02 marzo 2007

El bibliobús

(Sfer disfruta del pequeño placer del bibliobús Pere IV)

Está bien el bibliobús. Pasa una vez al mes, y sienta sus reales en la plaza de Correos. Sabemos los días del año en que viene. Aparecen escritos en una tarjetita oscura que os introducen en uno de los libros prestados. El 17 de diciembre, entre 4 y 6 de la tarde, sabemos que el gran camión blanco con las siglas de la Diputación acudirá fiel a la cita. Resulta confortante ese dominio sobre el tiempo. Nada malo puede ocurrirnos, puesto que sabemos ya que dentro de un mes el salón de lectura ambulante volverá a plantar una manchita de luz en la plaza. Sí, es mejor aún en invierno, cuando están desiertas las calles del pueblo. Entonces el bibliobús pasa a ser el único foco de animación. Bueno, tampoco es que se congregue una multitud, como en el mercado. Pero distintas figuras familiares convergen hacia la incómoda escalerita que permite acceder al camión. Sabemos que dentro de seis meses nos encontraremos allí a Michèle y a Jacques (“Qué, ¿llega o no llega esa jubilación?”), a Armelle y a Océane (“Oye, le va que ni pintado el nombre a tu hija, ¡tiene los ojos de un azul!”), a otros que conocemos menos pero a quienes saludamos con una sonrisa cómplice: compartir tan sólo ese rito es todo un compadrazgo.
★ ★ ★ ★
CONSIGNAS DEL EJERCICIO:
a) En el texto sobre el bibliobús, ¿en qué plaza se instala el bibliobús cuando llega?
b) Escribe la continuación del texto sobre el bibliobús a partir de su última frase.
El material que aparece a continuación es independiente del texto sobre el bibliobús.

INFORMACIÓN MOSTRADA:
★ ★ ★ ★
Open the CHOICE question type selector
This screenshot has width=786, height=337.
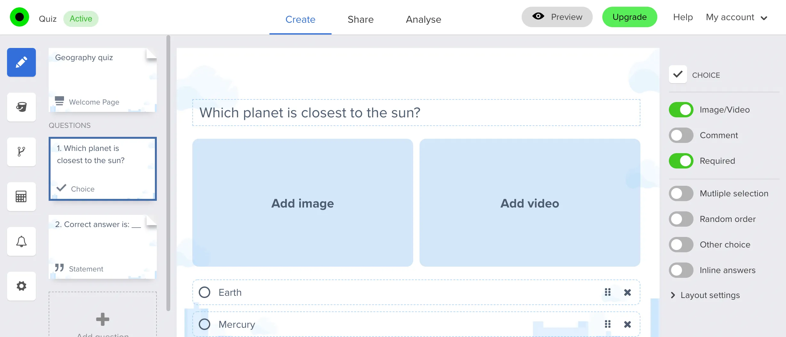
★ ★ ★ ★
RESULTADOS DEL EJERCICIO:
a) En la plaza de Correos.

b)
La puerta del camión es extraña. Hay que deslizarse entre dos paredes transparentes de plástico rígido que protegen el interior de las corrientes de aire. Una vez entreabierta y cruzado ese espacio, nos encontramos de inmediato la moqueta, el silencio mullido, el deambuleo aplicado. La chica y la empleada ya mayor a quienes devolvemos los libros demuestran, por su modo de saludarnos, que nos conocen, pero su amabilidad no llega a ser jovial. Debe reinar una discreta reserva. Incluso si algunos días la exigüidad obliga a desplegar tesoros de ingenio deambulatorio para no resbalar hacia la promiscuidad, cada cual es libre en su silencio, en su elección. Los estantes son de lo más variado. Puede uno pedir hasta doce libros, y lo ideal es decidirse por un surtido heterogéneo. ¿Por qué no ese librito de poemas de Jean-Michel Maulpoix, por ejemplo? “El día se demora bajo un cúmulo de hojas y flores de tilo.” Esa frase basta para que ya nos apetezca. El enorme álbum de Christopher Funch La acuarela en el siglo XIX pesará un poco, pero contiene beldades pelirrojas prerrafaelitas, amaneceres de Turner, y además, ¡qué privilegio arrogarse con total impunidad esos tres voluminosos kilos de lujo mate! Una revista de fotos con niños de Boubat, una cassette de cantatas de Bach, un álbum sobre el Tour de Francia: podemos arramblar con todas esas heteróclitas maravillas, ya colmados, decirnos que vamos a elegir otras tantas, al albur de los estantes. Los críos no paran de acuclillarse ante los tebeos, las novelas ilustradas, de maravillarse a veces: “¡Ha dicho la señora que puedo llevarme uno más!”.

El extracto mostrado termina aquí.